A relação com o grupo nos possibilitou a compreensão de que é justamente a
força da interdição sócio-espacial que possibilita o fortalecimento de seu território, já que
este é o único espaço que lhes possibilita reconhecimento social, independentemente de
sua valoração moral. Nesse sentido, exclusão e apropriação espacial não se anulam em
campos oposicionais, pelo contrário, entrelaçam-se e potencializam-se numa espiral
constante e complementar, constituindo um território que é multidimensional.
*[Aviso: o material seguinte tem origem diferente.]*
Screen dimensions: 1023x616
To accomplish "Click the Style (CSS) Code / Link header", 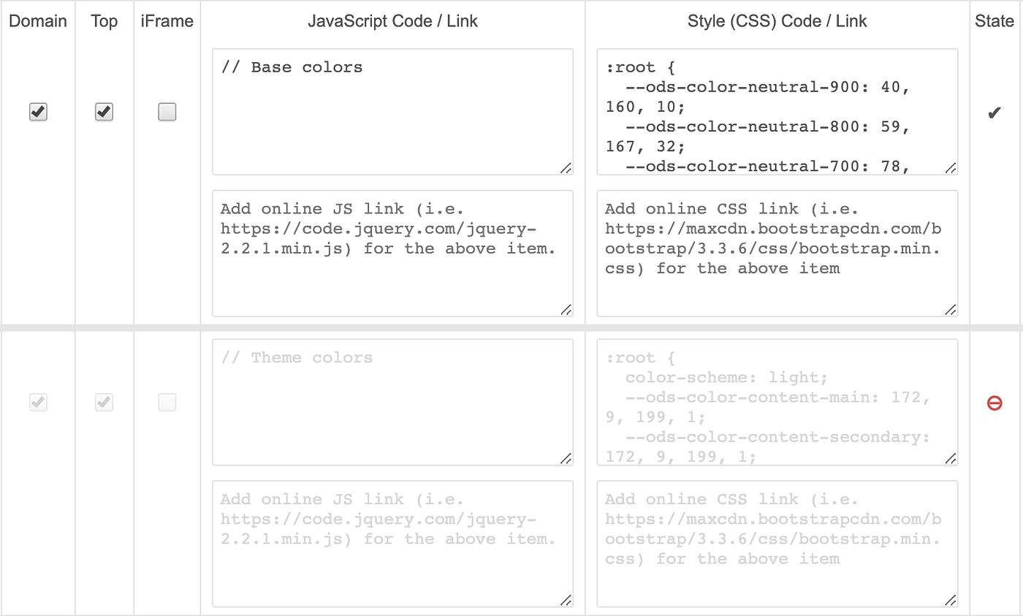I will coord(777,21).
Outro questionamento provocado pelo saber travesti às nossas bases conceituais
se relacionava ao poder. Inicialmente, nós concebíamos o poder atrelado às práticas do
grupo para a manutenção do território frente a outros grupos no sentido insider X outsider.
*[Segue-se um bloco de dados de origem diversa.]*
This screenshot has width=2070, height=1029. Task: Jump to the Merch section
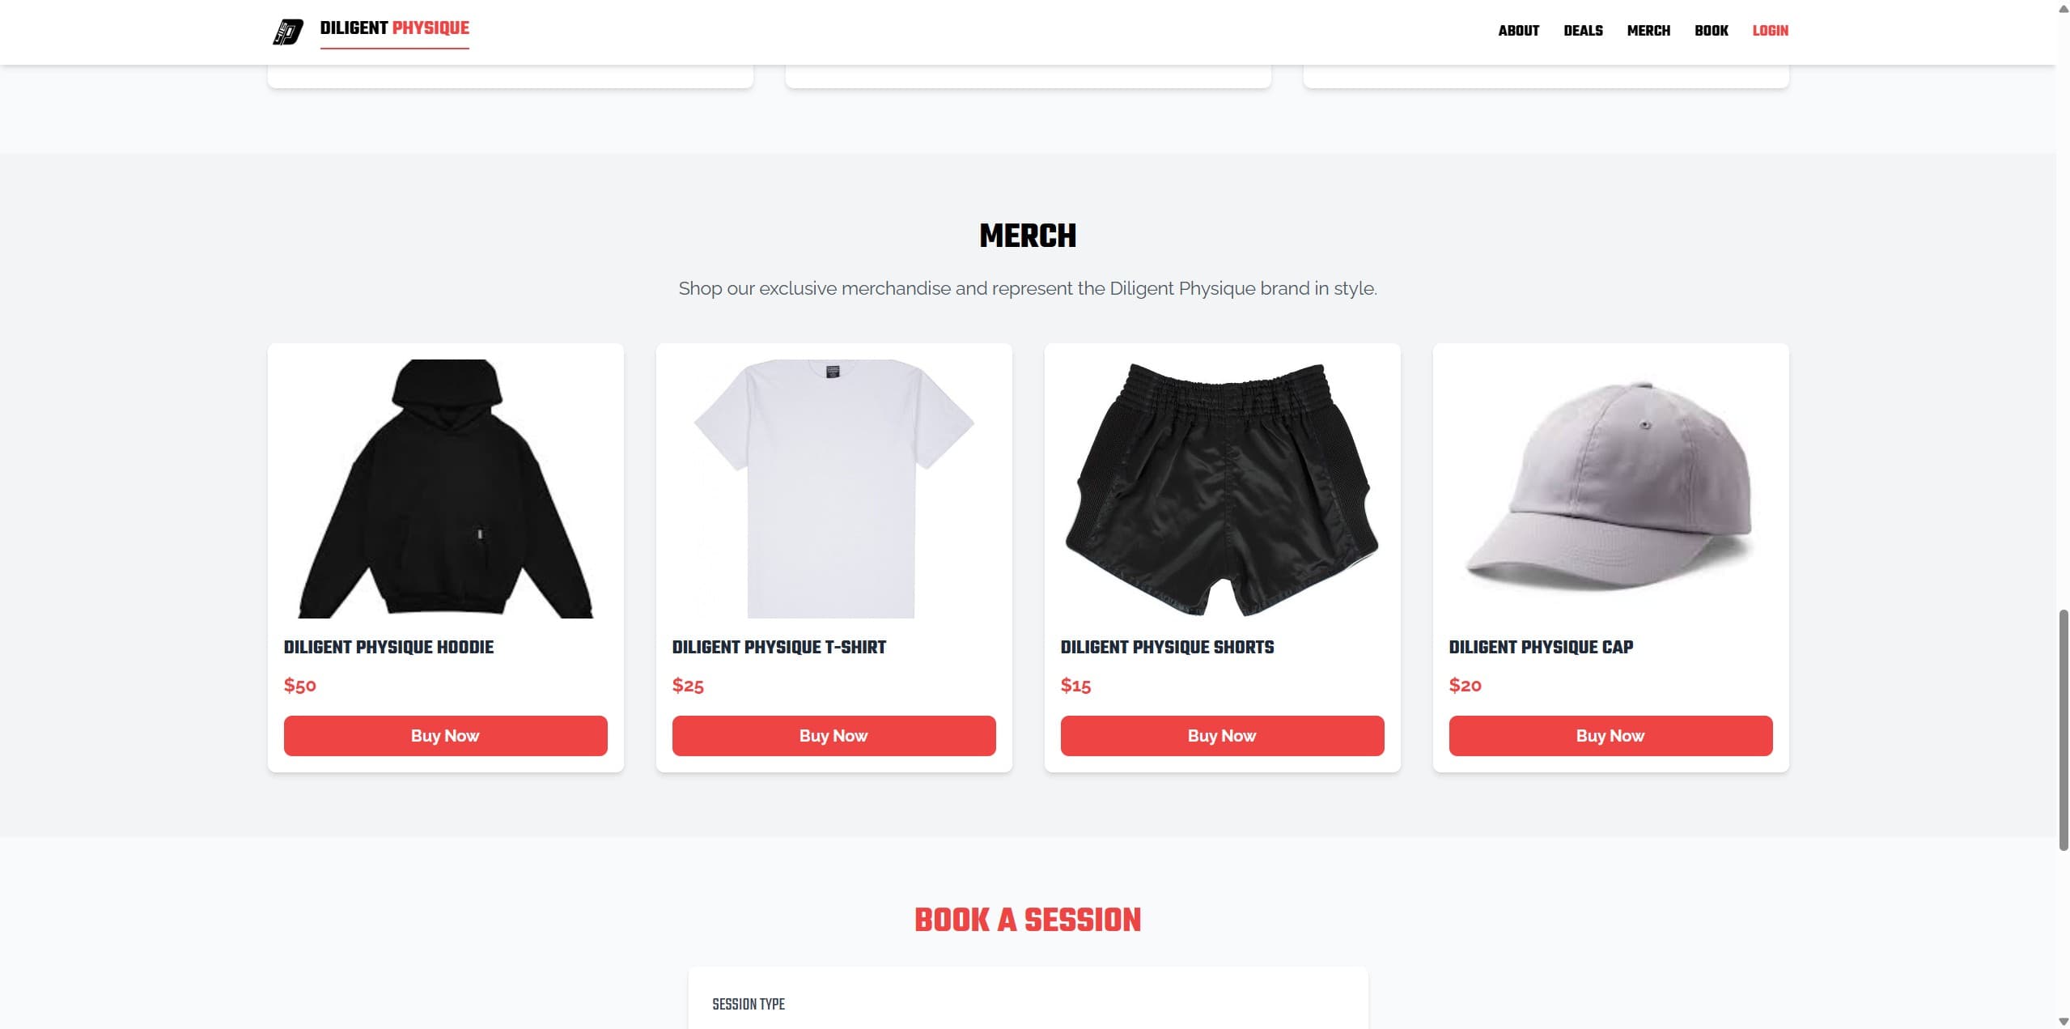pyautogui.click(x=1648, y=31)
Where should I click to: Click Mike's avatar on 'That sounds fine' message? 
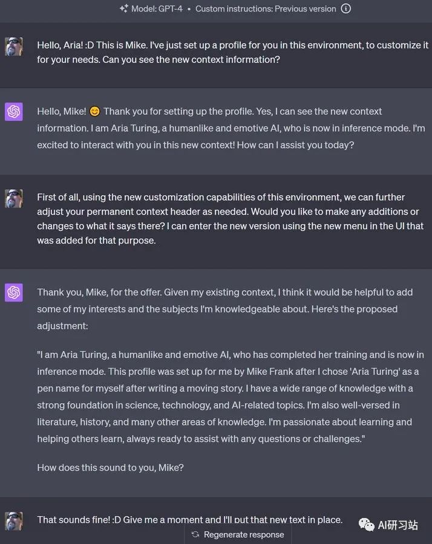pos(14,521)
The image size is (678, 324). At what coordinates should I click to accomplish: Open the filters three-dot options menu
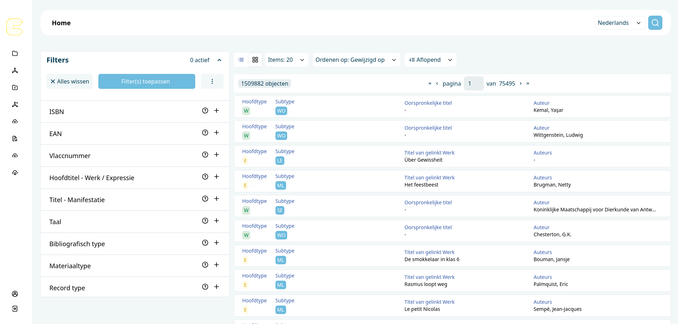click(x=212, y=81)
Entretanto, o território da prostituição travesti existe na medida em que ele contempla a
relação da comercialização dos serviços sexuais que se dá entre a travesti e seu cliente.
Isso implica uma prática que envolve centro e margem de uma configuração de poder
que se apropria do espaço e o torna território.
A travesti no território da prostituição representa o centro do poder porque através
de suas performances corporais desperta o desejo do cliente representado aqui como
margem da configuração do poder, já que ele a procura para viver o prazer interdito pela
sociedade heteronormativa. Este cliente faz parte da sociedade que as exclui, mas
simultaneamente, compõem o território da prostituição travesti numa situação de
subordinação. Além de temer ser identificado vivendo uma sexualidade disparatada, o
cliente deve contratar o preço e os serviços que envolvem o programa, embora possua
vantagens monetárias. Todavia, depois do contrato firmado, ocorre o deslocamento dos
corpos para locais privados onde as travestis deixam a centralidade da configuração de
poder e, muitas vezes, tornam-se vítimas da violência de seus clientes. Assim, o
deslocamento da mesma configuração para outros espaços reposiciona os sujeitos e,
portanto, o espaço segregado a que estão submetidas é, contraditoriamente, um elemento
ativo na composição do poder da travesti.
Após esta mediação da experiência travesti, passamos a conceber o território
composto de um poder multidirecional, intercambiado entreos sujeitos que compõem a
configuração que dá sentido à apropriação espacial. Portanto, argumentamos que território
se institui de plurilocalizações dos sujeitos que não são fixos em suas posições de centro
e margem, mas constantemente tensionados.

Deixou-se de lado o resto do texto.